5

I'm porting some imperative code to Haskell. My goal is to analyze an executable, therefore each byte of the text section gets assigned a number of flags, which would all fit in a byte (6 bits to be precise).

In a language like C, I would just allocate an array of bytes, zero them and update them as I go. How would I do this efficiently in Haskell?

In other words: I'm looking for a ByteString with bit-wise access and constant time updates as I disassemble more of the text section.

Edit: Of course, any kind of other data structure would do if it was similarly efficient.

Sebastian Graf
  • 3,602
  • 3
  • 27
  • 38

2 Answers2

9

The implementation for unboxed arrays of Bool-s in array is a packed bitarray.

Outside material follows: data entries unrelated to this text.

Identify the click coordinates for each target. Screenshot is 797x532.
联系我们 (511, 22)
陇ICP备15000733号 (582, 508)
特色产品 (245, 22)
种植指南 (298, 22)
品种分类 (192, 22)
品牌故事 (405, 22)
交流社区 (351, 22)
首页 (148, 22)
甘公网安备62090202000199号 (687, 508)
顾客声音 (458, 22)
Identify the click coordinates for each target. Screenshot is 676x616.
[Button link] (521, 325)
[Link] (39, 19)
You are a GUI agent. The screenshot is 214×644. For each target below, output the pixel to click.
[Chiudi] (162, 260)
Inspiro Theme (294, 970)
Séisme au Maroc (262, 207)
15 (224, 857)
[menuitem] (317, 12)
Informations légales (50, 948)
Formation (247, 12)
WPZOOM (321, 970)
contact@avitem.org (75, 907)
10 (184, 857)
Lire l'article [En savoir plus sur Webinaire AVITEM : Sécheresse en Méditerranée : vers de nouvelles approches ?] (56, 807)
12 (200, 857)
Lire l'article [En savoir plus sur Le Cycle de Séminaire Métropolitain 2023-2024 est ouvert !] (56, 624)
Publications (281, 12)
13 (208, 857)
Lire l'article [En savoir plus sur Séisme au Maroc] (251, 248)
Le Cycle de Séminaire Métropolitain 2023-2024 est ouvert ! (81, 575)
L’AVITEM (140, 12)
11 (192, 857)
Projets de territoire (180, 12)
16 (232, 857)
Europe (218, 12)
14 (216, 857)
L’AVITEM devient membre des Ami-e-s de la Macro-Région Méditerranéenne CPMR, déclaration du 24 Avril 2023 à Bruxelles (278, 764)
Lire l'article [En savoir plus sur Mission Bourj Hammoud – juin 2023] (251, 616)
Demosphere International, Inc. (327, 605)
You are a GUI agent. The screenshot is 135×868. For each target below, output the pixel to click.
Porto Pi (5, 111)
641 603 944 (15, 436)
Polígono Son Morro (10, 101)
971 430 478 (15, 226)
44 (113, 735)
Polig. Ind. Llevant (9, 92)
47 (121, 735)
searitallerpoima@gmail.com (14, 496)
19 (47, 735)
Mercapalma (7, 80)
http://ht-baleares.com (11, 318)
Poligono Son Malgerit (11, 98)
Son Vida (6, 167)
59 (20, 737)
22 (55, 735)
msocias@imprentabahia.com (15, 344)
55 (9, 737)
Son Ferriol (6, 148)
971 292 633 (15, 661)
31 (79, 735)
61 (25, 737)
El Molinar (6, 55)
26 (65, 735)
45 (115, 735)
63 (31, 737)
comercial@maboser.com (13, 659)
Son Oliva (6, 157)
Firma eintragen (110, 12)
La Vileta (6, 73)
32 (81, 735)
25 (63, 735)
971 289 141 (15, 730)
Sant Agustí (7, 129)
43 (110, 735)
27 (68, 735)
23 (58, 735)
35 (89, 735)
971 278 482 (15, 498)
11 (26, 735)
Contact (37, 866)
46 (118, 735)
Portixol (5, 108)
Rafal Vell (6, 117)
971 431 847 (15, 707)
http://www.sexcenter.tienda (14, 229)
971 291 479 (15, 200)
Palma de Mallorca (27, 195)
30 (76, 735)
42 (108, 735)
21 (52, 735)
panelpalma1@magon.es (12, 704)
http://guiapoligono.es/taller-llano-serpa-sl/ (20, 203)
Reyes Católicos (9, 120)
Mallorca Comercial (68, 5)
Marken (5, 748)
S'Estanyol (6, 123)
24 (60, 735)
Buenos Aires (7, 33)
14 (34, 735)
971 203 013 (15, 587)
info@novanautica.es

You can do mutable updates on such arrays in the ST Monad (this is essentially the same runtime behaviour as in C).

András Kovács
  • 29,931
  • 3
  • 53
  • 99
  • These are both excellent answers, but I think I go with gspr's because it seems more idiomatic to me. – Sebastian Graf Oct 11 '14 at 09:49
  • @Sebastian: `vector` doesn't pack Bool-s into bits, therefore you have to write your own wrapper if you want to read/write specific bits. Most of the time `vector` is a better choice because of the richer API, but here `array` is probably simpler. – András Kovács Oct 11 '14 at 10:28
  • 1
    I think I will allocate one byte for each element anyway, because I *think* that would be more performant from an element access perspective. Also it feels like implementing my flags on top of `Bits` is somehow more convenient than 6 consecutive `Bool`s, however that may be subjective. – Sebastian Graf Oct 11 '14 at 10:43
  • @Sebastian valid points, I retract my opinion about array being preferable here. – András Kovács Oct 11 '14 at 12:51
  • Although the votes beg to differ. Maybe I'm missing something? I will be able to tell in a few days. – Sebastian Graf Oct 11 '14 at 13:00
6

You can use a vector with any data type that's an instance of the Bits typeclass, for example Word64 for 64 bits per element in the vector. Use an unboxed vector if you want the array to be contiguous in memory.

gspr
  • 11,144
  • 3
  • 41
  • 74